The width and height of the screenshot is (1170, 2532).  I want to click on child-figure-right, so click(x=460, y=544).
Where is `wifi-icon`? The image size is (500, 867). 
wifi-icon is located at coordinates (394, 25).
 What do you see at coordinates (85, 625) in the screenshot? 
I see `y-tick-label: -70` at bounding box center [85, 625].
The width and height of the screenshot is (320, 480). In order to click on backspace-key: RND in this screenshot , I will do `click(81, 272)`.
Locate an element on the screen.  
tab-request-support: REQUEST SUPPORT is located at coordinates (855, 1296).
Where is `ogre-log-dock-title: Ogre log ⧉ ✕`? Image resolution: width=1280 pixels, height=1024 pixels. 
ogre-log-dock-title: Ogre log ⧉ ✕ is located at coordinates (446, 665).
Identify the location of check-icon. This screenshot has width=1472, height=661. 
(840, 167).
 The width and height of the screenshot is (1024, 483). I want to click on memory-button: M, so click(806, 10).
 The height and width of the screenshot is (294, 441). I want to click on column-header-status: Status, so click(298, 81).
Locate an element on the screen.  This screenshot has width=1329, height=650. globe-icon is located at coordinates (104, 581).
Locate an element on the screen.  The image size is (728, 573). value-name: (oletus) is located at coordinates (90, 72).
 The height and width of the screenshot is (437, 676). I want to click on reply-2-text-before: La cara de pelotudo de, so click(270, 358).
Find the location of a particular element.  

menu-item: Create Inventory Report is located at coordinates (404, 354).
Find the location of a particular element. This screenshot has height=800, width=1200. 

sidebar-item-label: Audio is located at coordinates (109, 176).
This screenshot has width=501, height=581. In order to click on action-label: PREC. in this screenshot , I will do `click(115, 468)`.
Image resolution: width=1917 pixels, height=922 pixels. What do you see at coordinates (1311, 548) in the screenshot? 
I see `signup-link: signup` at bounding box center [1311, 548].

• What is expected:
Render everything from the line containing "Identify the location" down to and including the line containing "The width and height of the screenshot is (1024, 483)." as a JSON list of strings, one string per line, with blank lines omitted.

• Your solution:
[
  "Identify the location of check-icon. This screenshot has width=1472, height=661. ",
  "(840, 167).",
  " The width and height of the screenshot is (1024, 483). I want to click on memory-button: M, so click(806, 10)."
]